The problem was not effort. The team worked hard. The problem was that the process had no tolerance for growth. Every new order was another 30 minutes of human attention, which meant that scaling volume meant scaling headcount, and scaling headcount meant scaling cost. EVO was growing. The system was not growing with it.

What made this harder was the variety of order types the team had to manage. Regular orders, Inventory Protection Program orders, release plans, sales orders, and orders from quotes each carried different validation requirements and different downstream paths in NetSuite. A single missed field or transposed item number did not just cause a delay. It created a chain of corrections that slowed fulfillment, frustrated customers, and pulled the same representatives away from new incoming orders to fix old ones.

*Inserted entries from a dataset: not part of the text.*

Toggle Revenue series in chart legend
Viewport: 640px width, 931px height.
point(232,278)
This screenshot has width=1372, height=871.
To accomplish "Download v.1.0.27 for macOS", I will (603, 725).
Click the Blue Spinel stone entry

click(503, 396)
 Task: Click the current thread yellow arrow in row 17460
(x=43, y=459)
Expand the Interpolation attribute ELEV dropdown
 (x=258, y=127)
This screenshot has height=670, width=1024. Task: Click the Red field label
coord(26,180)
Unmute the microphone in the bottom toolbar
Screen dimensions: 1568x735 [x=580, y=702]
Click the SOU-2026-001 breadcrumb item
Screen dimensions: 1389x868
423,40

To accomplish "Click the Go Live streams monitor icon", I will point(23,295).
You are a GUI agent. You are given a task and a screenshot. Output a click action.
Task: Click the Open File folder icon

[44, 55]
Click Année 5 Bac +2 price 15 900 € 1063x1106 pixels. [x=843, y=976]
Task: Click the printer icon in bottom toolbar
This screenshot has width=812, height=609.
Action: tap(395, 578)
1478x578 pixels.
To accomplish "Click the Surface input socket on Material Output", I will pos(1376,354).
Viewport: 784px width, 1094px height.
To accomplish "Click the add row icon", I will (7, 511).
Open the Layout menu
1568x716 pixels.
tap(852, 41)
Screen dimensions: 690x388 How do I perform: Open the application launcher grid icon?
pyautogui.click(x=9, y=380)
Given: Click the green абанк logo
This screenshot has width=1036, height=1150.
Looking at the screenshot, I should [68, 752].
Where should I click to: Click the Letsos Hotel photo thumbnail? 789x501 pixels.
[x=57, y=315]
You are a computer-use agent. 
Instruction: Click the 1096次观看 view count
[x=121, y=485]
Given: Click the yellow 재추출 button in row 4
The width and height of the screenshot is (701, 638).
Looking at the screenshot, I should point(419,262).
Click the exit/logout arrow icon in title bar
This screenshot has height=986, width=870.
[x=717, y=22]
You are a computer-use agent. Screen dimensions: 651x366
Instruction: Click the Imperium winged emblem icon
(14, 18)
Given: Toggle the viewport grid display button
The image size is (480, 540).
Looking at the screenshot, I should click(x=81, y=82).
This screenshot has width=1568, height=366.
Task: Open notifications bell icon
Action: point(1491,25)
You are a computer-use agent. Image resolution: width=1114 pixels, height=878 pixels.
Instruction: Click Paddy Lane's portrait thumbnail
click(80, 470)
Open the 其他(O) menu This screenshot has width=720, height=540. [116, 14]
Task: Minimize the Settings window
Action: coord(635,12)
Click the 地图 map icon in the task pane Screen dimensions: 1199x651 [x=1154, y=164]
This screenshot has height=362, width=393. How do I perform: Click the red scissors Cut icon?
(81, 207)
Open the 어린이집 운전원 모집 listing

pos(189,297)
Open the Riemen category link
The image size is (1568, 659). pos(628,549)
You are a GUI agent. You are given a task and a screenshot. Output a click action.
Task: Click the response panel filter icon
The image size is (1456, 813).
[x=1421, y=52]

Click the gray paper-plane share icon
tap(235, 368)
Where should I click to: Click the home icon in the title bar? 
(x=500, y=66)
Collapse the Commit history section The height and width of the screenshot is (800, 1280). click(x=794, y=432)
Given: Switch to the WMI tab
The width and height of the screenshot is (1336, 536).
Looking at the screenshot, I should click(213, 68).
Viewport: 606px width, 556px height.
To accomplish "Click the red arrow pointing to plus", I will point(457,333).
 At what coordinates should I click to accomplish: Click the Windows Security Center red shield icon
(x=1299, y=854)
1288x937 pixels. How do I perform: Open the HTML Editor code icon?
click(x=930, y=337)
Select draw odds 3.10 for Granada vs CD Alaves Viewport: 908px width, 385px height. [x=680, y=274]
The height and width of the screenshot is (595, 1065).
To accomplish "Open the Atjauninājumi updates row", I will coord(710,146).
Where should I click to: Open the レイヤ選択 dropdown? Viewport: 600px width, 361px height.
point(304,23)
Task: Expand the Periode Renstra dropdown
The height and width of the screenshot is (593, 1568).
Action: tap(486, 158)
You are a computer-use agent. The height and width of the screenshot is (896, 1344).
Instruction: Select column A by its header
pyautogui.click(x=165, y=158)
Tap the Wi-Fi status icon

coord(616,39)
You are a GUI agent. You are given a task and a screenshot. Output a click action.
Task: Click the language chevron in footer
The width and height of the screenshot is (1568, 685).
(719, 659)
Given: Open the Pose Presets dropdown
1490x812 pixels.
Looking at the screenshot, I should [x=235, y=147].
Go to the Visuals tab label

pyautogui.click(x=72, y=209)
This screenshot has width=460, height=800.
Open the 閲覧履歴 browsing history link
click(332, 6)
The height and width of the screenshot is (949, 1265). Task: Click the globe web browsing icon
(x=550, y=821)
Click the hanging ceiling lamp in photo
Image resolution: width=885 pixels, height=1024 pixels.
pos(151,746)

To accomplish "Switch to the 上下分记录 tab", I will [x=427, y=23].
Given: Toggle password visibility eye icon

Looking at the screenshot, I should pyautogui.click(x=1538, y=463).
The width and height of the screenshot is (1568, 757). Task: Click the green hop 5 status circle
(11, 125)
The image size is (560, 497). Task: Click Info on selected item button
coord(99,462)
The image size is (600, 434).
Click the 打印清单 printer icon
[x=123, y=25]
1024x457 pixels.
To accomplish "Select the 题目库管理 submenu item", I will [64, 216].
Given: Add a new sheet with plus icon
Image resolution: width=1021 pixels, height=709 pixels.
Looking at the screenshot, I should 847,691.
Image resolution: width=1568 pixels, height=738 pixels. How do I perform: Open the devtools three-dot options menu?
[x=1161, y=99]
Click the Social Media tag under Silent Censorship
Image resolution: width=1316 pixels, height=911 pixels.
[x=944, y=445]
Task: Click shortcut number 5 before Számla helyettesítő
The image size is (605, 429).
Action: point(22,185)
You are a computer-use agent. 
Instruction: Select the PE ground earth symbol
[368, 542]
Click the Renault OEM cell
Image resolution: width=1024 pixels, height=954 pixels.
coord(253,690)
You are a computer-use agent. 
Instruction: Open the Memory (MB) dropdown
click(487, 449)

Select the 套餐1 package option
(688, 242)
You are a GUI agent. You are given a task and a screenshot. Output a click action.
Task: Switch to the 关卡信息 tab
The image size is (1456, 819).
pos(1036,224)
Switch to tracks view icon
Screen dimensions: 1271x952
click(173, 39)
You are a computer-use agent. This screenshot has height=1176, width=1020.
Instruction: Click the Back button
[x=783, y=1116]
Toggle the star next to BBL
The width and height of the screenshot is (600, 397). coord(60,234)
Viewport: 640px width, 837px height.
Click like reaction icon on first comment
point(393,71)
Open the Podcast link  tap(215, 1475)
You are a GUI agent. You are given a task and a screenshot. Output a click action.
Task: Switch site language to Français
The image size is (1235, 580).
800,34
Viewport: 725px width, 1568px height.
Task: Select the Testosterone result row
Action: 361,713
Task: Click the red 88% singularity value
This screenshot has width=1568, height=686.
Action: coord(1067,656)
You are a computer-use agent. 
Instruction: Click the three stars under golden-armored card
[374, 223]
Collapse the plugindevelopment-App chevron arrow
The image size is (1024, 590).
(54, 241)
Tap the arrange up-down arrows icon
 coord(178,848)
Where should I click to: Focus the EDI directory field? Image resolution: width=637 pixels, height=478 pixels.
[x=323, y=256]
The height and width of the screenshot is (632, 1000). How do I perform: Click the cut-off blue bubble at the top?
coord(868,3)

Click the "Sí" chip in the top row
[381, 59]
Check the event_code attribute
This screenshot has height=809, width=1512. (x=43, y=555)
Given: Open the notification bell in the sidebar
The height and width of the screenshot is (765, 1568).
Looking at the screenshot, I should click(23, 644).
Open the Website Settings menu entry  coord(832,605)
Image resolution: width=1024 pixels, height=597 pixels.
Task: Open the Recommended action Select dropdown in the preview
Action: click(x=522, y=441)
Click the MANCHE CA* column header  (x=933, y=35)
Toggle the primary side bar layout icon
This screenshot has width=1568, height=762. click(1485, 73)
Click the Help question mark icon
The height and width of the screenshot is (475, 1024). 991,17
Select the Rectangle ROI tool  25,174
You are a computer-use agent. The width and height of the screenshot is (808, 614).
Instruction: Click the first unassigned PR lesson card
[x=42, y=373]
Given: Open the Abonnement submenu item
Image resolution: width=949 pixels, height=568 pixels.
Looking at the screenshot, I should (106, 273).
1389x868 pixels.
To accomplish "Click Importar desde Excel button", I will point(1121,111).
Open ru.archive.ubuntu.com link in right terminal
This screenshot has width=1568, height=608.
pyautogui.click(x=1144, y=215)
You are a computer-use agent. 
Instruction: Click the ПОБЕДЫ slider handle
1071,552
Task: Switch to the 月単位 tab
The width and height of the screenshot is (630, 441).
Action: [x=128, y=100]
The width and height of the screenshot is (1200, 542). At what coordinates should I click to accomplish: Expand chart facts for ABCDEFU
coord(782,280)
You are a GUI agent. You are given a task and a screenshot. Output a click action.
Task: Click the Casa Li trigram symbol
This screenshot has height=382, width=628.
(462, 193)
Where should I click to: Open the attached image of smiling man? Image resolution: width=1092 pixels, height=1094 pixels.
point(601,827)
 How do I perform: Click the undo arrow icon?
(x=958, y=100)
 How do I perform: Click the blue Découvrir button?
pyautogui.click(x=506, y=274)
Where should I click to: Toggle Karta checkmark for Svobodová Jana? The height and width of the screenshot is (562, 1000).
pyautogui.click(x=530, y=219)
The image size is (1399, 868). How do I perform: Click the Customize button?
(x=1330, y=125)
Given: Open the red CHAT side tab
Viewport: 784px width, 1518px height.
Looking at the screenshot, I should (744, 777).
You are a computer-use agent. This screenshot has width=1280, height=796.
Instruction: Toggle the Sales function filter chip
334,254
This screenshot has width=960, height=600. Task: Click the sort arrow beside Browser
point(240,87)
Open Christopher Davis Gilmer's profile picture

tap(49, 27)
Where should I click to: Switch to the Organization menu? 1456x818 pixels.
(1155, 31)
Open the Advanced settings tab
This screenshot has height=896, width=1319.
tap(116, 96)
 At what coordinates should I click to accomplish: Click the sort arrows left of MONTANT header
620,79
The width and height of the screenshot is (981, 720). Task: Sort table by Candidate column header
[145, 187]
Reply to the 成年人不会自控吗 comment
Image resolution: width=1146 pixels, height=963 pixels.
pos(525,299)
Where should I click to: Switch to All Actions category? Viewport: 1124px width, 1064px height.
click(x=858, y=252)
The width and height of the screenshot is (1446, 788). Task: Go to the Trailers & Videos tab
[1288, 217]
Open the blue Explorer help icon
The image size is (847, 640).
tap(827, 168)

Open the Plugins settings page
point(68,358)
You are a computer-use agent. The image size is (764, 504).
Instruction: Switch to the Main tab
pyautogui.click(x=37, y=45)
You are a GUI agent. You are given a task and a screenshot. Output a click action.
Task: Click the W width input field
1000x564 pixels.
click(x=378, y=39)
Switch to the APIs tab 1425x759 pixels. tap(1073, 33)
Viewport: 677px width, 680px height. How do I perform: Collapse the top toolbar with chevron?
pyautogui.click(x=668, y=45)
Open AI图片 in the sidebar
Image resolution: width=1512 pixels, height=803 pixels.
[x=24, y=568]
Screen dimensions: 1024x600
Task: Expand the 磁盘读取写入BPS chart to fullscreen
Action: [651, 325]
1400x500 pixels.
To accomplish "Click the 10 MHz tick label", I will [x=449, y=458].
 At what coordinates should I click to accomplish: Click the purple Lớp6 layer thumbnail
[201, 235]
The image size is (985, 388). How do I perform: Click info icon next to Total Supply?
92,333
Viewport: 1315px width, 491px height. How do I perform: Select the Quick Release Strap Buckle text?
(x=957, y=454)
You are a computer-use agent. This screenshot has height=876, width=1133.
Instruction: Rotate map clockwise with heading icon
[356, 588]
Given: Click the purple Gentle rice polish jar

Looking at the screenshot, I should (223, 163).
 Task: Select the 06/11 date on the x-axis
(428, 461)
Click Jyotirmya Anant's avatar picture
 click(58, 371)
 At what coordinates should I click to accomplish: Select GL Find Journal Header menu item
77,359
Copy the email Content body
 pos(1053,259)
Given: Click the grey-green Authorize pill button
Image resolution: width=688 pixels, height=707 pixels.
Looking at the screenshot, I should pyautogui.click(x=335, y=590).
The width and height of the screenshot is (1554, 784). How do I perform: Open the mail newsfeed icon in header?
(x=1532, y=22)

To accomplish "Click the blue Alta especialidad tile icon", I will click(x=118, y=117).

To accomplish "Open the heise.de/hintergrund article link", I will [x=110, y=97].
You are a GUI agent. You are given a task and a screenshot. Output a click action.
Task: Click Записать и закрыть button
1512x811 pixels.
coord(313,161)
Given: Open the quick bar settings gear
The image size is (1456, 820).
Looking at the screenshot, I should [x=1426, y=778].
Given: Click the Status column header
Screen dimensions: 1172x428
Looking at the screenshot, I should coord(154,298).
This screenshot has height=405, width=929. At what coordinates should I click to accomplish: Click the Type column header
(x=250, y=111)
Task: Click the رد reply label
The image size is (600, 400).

We kept thinking we could hire our way out of it. Add another rep, train them up, distribute the load. But every time volume jumped, we were right back in the same position. The work was outpacing the team no matter what we did.
David Mercer — Director of Operations, EVO Systems

Cogent Labs rebuilt EVO's order intake from the ground up, replacing a manual workflow with an intelligent system that reads, validates, and submits orders without human intervention.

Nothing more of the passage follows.